### Problem to solve
Take the lines below between the one holding "Given: Delete card 15 with trash icon" and the one holding "Open dropdown on", inclusive, and copy them exactly. Add nothing.

### Extracted entries
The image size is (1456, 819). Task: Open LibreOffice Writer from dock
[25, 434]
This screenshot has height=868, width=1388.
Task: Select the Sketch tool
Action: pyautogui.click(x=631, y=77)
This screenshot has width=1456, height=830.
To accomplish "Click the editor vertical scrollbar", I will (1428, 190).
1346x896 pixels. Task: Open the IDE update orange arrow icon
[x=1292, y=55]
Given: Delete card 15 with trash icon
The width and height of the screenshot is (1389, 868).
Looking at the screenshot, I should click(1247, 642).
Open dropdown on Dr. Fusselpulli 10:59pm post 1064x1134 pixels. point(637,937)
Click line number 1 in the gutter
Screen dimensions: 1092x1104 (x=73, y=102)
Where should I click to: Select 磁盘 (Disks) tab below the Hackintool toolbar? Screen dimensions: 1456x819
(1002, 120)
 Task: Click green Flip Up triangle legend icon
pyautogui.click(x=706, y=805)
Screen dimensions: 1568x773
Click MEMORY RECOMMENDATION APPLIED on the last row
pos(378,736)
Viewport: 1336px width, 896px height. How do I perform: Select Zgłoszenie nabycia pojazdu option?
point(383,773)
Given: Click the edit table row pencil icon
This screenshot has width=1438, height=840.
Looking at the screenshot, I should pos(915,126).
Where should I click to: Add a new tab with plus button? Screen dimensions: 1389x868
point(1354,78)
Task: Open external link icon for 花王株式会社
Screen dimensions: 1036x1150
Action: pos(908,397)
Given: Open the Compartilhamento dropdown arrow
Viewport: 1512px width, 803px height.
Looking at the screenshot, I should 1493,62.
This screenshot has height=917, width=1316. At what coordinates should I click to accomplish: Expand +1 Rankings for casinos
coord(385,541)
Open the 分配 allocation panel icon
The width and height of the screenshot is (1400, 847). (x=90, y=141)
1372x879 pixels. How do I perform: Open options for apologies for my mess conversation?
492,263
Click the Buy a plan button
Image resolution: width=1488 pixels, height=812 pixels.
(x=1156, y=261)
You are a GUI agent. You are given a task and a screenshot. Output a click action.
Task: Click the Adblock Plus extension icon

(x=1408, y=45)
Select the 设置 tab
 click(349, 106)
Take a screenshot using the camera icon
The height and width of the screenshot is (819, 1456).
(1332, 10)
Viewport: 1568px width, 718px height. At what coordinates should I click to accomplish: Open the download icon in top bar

### Result of this task
Given: Delete card 15 with trash icon
The width and height of the screenshot is (1389, 868).
Looking at the screenshot, I should click(1247, 642).
Open dropdown on Dr. Fusselpulli 10:59pm post 1064x1134 pixels. point(637,937)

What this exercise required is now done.